FragPipetoMSstatsPTMFormat: Convert output of TMT labeled Fragpipe data into MSstatsPTM...
In Vitek-Lab/MSstatsPTM: Statistical Characterization of Post-translational Modifications

FragPipetoMSstatsPTMFormat

R Documentation

Convert output of TMT labeled Fragpipe data into MSstatsPTM format.

Description

Takes as input TMT experiments which are the output of Fragpipe and converts into MSstatsPTM format. Requires msstats.csv file and an annotation file. Optionally an additional msstats.csv file can be uploaded if a corresponding global profiling run was performed. Site localization is performed and only high probability localizations are kept.

Usage

FragPipetoMSstatsPTMFormat(
  input,
  annotation = NULL,
  input_protein = NULL,
  annotation_protein = NULL,
  use_unmod_peptides = FALSE,
  label_type = "TMT",
  protein_id_col = "Protein",
  peptide_id_col = "Peptide.Sequence",
  mod_id_col = "STY",
  localization_cutoff = 0.75,
  remove_unlocalized_peptides = TRUE,
  Purity_cutoff = 0.6,
  PeptideProphet_prob_cutoff = 0.7,
  useUniquePeptide = TRUE,
  rmPSM_withfewMea_withinRun = FALSE,
  rmPeptide_OxidationM = TRUE,
  rmProtein_with1Feature = FALSE,
  summaryforMultipleRows = sum,
  use_log_file = TRUE,
  append = FALSE,
  verbose = TRUE,
  log_file_path = NULL
)

Arguments

`input`	data.frame of `msstats.csv` file produced by Philosopher
`annotation`	annotation with Run, Fraction, TechRepMixture, Mixture, Channel, BioReplicate, Condition columns or a path to file. Refer to the example 'annotation' for the meaning of each column. Channel column should be consistent with the channel columns (Ignore the prefix "Channel ") in msstats.csv file. Run column should be consistent with the Spectrum.File columns in msstats.csv file.

> _Tasks to perform_
- 1) In the FragPipetoMSstatsPTMFormat documentation, what is the default value of `localization_cutoff`?
- 2) Resume the FragPipetoMSstatsPTMFormat documentation from after its last sentence.
You can disregard the material.

> _Supplied information_
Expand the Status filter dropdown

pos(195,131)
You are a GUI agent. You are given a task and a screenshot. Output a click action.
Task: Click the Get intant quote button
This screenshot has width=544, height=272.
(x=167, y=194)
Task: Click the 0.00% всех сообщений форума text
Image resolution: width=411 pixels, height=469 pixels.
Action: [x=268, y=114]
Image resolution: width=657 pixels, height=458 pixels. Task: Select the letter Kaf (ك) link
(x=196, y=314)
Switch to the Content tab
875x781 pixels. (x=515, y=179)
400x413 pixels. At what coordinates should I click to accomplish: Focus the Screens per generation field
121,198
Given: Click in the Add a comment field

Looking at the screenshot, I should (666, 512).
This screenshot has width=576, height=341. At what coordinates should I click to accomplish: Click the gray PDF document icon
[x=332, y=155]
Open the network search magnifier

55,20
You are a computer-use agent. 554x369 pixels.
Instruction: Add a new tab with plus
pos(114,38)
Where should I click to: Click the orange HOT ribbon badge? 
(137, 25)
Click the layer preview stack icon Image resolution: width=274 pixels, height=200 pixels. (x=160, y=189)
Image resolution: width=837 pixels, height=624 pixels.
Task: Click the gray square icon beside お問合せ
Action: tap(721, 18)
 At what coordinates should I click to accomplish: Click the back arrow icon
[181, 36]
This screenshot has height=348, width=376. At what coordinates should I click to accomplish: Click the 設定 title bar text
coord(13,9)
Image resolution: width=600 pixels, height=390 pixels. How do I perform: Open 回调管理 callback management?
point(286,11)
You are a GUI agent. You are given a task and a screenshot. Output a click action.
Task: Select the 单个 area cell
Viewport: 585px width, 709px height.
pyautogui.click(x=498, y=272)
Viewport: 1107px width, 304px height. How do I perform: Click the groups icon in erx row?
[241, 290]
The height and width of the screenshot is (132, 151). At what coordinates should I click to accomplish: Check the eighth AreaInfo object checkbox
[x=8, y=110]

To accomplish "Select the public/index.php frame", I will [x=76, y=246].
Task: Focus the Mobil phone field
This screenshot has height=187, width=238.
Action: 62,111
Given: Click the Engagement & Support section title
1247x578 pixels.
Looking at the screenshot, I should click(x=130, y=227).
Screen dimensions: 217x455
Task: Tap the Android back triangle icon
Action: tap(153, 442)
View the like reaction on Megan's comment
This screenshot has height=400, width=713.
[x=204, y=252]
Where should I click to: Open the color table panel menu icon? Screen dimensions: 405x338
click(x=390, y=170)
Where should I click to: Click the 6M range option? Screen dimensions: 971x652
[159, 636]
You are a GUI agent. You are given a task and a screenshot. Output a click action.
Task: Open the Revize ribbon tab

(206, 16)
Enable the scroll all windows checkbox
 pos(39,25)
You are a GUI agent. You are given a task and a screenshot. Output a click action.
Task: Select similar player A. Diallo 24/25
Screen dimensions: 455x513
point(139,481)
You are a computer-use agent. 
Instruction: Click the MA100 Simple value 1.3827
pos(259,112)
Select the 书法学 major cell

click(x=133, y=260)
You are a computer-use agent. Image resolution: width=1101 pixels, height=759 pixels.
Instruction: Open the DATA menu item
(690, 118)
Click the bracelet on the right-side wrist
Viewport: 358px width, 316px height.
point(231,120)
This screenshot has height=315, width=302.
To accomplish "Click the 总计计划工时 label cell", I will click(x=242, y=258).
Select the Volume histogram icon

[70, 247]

> _Answers to each task_
- 1) 0.75

- 2)
`input_protein`	same as `input` for global profiling run. Default is NULL.
`annotation_protein`	same as `annotation` for global profiling run. Default is NULL.
`use_unmod_peptides`	Boolean if the unmodified peptides in the input file should be used to construct the unmodified protein output. Only used if `input_protein` is not provided. Default is `FALSE`.
`label_type`	Type of labeling used for experiment. Must be one of "LF" or "TMT". Default is "TMT".
`protein_id_col`	Use 'Protein'(default) column for TMT. This needs to be changed to "ProteinName" for label free. For TMT, 'Master.Protein.Accessions' can be used instead to get the protein ID with single protein.
`peptide_id_col`	Use 'Peptide.Sequence'(default) column for TMT. Must be changed to "PeptideSequence" for label free. "Modified.Peptide.Sequence" can be used instead to get the modified peptide sequence.
`mod_id_col`	Column containing the modified Amino Acids. For example, a Phosphorylation experiment may pass `STY`. The corresponding column with `STY` combined with the mass (e.x. `STY.79.9663`) will be selected. Default is `STY`.
`localization_cutoff`	Minimum localization score required to keep modification. Default is .75.
`remove_unlocalized_peptides`	Boolean indicating if peptides without all sites localized should be kept. Default is TRUE (non-localized sites will be removed).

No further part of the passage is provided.